DNA extraction from surface soil was most successful with the NucleoMag DNA Microbiome kit (Macherey–Nagel). Extraction was performed from 0.5 g of soil following the instructions of the kit with the following modifications: (i) the volume of the kit-supplied lysis buffer MI1 was increased to 800 µL; (ii) the lysates were additionally incubated with lysozyme (50 mg/mL) for 30 min at 37 °C, followed by incubation with proteinase K (20 mg/mL) for 30 min at 55 °C; (iii) elution of DNA was done in two steps (2 × 50 µL PCR grade water) resulting in 100 µL total eluate for each sample; and (iv) DNA was concentrated using vacuum drying. As extraction controls in both procedures, sterile tubes with only ceramic beads were used and treated similarly to the plant and soil samples. DNA concentration in all extracts was quantified using the QuantiFluor dsDNA System (Promega Corporation, Fitchburg, WI, USA), and DNA was stored at −20 °C for further use.

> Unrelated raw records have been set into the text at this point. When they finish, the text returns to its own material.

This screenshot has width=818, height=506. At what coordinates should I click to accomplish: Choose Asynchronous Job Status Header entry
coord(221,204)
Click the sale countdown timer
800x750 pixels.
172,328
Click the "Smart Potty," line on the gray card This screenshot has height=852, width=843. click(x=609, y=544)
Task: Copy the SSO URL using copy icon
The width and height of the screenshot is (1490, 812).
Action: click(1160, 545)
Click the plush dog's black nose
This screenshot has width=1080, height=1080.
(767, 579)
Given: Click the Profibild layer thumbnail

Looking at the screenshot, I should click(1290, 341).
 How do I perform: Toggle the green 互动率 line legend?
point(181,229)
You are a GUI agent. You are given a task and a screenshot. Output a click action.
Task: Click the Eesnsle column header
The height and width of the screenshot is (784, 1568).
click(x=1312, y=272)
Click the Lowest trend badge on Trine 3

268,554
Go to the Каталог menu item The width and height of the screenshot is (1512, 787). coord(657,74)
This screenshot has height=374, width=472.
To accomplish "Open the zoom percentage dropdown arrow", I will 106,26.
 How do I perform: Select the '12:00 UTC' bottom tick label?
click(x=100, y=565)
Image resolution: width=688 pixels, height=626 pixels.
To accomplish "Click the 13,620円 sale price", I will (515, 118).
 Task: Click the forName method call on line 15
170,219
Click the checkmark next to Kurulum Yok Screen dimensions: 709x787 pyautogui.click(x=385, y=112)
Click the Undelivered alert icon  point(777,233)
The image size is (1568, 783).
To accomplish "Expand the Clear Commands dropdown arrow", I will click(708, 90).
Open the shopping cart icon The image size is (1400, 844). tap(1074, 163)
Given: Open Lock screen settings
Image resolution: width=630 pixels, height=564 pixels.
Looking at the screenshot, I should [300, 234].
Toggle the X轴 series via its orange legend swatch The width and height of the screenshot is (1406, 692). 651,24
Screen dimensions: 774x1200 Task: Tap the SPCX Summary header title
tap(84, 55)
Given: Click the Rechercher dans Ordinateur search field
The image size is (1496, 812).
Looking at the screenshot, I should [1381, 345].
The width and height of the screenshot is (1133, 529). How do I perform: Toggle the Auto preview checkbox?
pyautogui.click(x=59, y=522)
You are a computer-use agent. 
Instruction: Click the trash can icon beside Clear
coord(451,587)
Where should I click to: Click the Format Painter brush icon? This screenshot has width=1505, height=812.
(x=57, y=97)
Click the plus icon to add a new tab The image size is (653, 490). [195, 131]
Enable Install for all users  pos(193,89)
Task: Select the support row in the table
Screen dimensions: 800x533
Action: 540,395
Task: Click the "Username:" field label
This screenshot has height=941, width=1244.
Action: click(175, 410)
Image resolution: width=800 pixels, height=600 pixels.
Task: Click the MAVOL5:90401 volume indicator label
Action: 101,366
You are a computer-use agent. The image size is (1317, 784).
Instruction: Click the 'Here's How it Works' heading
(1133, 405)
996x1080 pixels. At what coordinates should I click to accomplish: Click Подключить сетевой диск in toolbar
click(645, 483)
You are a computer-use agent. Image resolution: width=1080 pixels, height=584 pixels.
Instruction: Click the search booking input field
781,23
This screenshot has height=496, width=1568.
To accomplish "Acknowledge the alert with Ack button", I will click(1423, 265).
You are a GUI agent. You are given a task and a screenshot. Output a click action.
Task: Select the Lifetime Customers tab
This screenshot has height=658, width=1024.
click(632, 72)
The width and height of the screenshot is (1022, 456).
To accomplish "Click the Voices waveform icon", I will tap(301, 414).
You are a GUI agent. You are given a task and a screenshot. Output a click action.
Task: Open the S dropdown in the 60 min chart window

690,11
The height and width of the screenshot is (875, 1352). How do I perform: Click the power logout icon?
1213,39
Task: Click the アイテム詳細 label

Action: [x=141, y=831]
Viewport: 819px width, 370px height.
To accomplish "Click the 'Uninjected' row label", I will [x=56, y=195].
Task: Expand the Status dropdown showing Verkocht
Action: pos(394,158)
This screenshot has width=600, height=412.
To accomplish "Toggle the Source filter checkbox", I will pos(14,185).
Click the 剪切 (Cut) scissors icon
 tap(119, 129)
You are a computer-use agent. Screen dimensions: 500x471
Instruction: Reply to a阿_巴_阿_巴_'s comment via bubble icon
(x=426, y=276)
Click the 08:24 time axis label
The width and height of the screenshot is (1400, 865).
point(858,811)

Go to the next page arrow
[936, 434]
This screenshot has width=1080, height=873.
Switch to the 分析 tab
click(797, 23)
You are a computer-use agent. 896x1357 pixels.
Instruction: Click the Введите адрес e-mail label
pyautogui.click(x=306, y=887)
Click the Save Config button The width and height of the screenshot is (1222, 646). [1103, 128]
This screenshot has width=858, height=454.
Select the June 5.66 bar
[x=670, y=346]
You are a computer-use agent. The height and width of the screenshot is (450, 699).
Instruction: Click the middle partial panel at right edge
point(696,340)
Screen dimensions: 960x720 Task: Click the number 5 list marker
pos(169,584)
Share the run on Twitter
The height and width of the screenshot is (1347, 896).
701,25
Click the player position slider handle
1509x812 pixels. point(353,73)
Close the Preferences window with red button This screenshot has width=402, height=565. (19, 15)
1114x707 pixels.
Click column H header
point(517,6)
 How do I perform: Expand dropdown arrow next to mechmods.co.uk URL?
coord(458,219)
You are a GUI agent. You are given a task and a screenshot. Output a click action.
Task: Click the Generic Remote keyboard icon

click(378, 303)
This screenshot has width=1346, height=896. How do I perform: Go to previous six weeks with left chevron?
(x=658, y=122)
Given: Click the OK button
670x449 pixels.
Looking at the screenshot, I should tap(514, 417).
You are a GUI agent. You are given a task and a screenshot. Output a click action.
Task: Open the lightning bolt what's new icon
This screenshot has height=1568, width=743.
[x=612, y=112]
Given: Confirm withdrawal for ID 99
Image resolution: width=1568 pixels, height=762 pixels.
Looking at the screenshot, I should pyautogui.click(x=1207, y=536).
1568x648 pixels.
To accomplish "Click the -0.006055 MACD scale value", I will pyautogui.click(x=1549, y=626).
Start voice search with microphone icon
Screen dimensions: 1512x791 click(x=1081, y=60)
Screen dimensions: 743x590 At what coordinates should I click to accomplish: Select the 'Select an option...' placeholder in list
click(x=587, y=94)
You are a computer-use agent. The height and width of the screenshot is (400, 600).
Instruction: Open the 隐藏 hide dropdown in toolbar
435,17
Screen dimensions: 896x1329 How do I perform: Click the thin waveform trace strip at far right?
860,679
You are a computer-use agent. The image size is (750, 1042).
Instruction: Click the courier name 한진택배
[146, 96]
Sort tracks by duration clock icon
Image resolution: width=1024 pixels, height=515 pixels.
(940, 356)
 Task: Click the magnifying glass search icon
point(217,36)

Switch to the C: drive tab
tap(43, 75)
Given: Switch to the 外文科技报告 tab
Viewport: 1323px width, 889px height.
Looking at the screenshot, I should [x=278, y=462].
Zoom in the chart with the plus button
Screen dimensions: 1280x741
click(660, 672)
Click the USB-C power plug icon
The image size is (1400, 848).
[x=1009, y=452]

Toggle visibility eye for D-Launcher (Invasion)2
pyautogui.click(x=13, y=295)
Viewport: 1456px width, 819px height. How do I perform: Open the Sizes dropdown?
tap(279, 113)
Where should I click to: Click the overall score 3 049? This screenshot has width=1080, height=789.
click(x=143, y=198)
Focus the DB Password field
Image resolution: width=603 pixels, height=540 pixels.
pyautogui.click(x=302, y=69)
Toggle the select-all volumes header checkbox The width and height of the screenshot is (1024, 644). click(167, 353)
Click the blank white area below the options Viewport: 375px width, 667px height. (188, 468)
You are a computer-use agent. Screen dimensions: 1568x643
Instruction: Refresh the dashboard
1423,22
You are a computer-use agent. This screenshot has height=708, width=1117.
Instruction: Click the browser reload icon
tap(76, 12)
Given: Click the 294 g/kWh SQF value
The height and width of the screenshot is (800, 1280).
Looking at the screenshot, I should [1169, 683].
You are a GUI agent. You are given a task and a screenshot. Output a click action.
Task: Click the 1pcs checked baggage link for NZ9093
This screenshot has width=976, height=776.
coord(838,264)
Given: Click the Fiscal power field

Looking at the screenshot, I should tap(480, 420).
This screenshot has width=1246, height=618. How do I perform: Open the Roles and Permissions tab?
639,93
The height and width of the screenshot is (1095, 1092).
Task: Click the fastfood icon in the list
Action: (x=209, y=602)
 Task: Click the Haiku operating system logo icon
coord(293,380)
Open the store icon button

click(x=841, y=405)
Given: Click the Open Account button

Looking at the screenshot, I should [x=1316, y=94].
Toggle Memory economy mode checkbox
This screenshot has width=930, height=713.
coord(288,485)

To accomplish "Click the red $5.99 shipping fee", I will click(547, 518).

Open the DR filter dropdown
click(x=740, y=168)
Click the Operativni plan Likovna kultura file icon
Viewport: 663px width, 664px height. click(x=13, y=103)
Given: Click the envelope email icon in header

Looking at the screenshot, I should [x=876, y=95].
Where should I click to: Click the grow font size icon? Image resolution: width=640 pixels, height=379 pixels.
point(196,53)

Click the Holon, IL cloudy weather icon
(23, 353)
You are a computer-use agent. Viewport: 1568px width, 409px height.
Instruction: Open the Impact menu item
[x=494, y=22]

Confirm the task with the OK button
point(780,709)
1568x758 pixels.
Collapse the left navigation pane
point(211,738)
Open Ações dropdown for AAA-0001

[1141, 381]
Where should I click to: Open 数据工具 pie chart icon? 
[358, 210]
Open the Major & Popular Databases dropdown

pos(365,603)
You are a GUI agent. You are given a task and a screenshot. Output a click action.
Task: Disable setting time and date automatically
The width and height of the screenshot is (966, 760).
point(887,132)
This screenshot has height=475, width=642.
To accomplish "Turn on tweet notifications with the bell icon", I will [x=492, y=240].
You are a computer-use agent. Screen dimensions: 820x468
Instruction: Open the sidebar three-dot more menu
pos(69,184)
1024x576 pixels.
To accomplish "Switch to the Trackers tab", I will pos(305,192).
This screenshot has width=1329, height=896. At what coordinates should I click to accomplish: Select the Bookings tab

16S rRNA gene PCR and sequencing
For bacterial community analyses, 16S rRNA gene amplicons were generated in a nested PCR approach similarly as described by Becker et al. . DNA was first amplified using a LNA PCR protocol with modified primer set 63f/1492r to suppress the amplification of plant organelle-derived 16S rRNA genes . The 25-μL PCR reaction mixture consisted of 5 µL of 5 × polymerase buffer, 0.25 µL of each primer [25 mM], 0.25 μL of BSA [0.8 µg/µL], 0.25 µL of dNTP mixture [25 mM of each dNTP], 1 µL of MgCl2 [50 mM], 0.25 μL of Herculase II Fusion DNA polymerase (Agilent Technologies), and 3 μL of DNA template and PCR-grade water (Qiagen). The PCR reaction was conducted upon initial denaturation at 95 °C for 4 min with 30 cycles (95 °C, 30 s; 70 °C, 30 s for LNA primer annealing; 56 °C, 30 s for 63f/1492r primer annealing; 72 °C, 45 s), followed by a final elongation at 72 °C for 10 min. A subsequent nested PCR was performed using the primers 799f/1193r (V5–V7 region) with sample-specific 8-mer barcodes in 3 × 50-μL assays to obtain enough PCR product for the downstream cleanup steps. Here, 5 μL of PCR product from the first round was used as template and applying a temperature profile consisting of initial denaturation at 95 °C for 4 min, 15 cycles (95 °C, 30 s; 45 °C, 30 s; 72 °C, 30 s) and final elongation as before. The three technical replicates of each sample were pooled prior to DNA quantification using the QuantiFluor dsDNA system (Promega). PCR products of the different samples were pooled at equimolar ratios, and the resulting pool was purified and concentrated using the HighPrep PCR Clean-up System kit (MagBio Genomics, Gaithersburg, MD, USA). The pooled PCR products of the correct size were purified from agarose gel using the QIAEX II gel extraction kit (Qiagen) to eliminate traces of unspecific products. Library preparation and sequencing on a NovaSeq system (Illumina) were done by Novogene (UK), generating paired-end reads (2 × 250 bp).
Sequence data analysis
The raw sequence reads were processed as described by Becker et al. . In brief, the data were demultiplexed, primers removed, and reads further processed with QIIME2 version 2022.2 . The classified reads were quality filtered by removing rare amplicon sequence variants (ASVs) that appeared less than 20 times and in less than five of the 156 successfully sequenced samples (Table S1). Likewise, samples with less than 10,000 reads were excluded. Two of the samples were removed as a result of these filtering parameters. Quality-filtered reads (25,922,551 sequences) were processed using default parameters of DADA2  implemented in QIIME2 and grouped into 1457 ASVs, ranging from 17,981 to 1,083,504 sequences per sample (Table S1). The taxonomic assignment of ASVs was done using a custom classify-sklearn plug-in classifer against the SILVA SSU138 Ref NR99 database by sub-setting to the amplicon region and using the last common ancestor method [46,47,48]. ASVs classified as mitochondria, chloroplasts, and Eukaryota were removed (1.3% of assigned ASVs). This dataset consisted of 1438 ASVs and was further analyzed using the phyloseq R package (version 1.40.0) .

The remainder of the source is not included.